=== DATA FOR PROCESSING ===
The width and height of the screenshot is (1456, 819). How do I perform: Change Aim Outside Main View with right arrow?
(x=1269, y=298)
===
=== DATA FOR PROCESSING ===
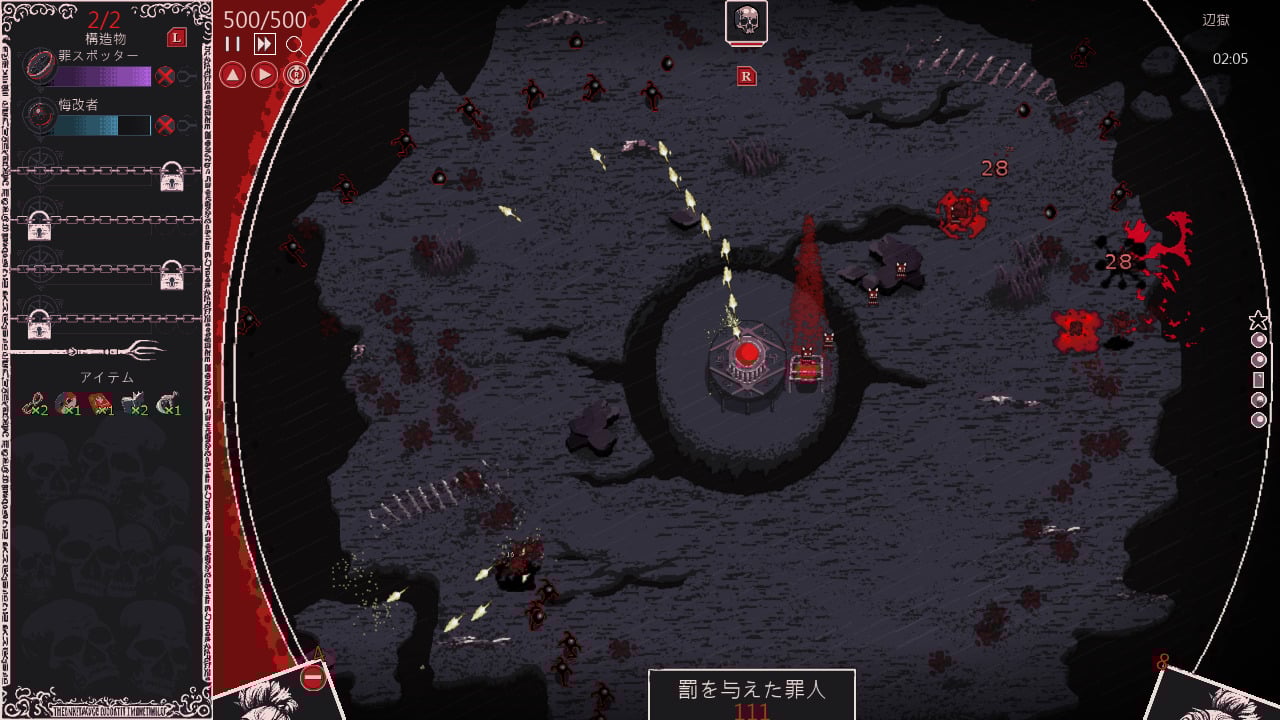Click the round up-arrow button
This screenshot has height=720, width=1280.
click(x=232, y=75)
===
- TASK DETAILS
Can you list the material from the line containing "Click the round up-arrow button" through the line containing "click(x=232, y=75)" as a numbered list, skipping blank lines and leaving out the pictures?

- EXERCISE RESULT
1. Click the round up-arrow button
2. This screenshot has height=720, width=1280.
3. click(x=232, y=75)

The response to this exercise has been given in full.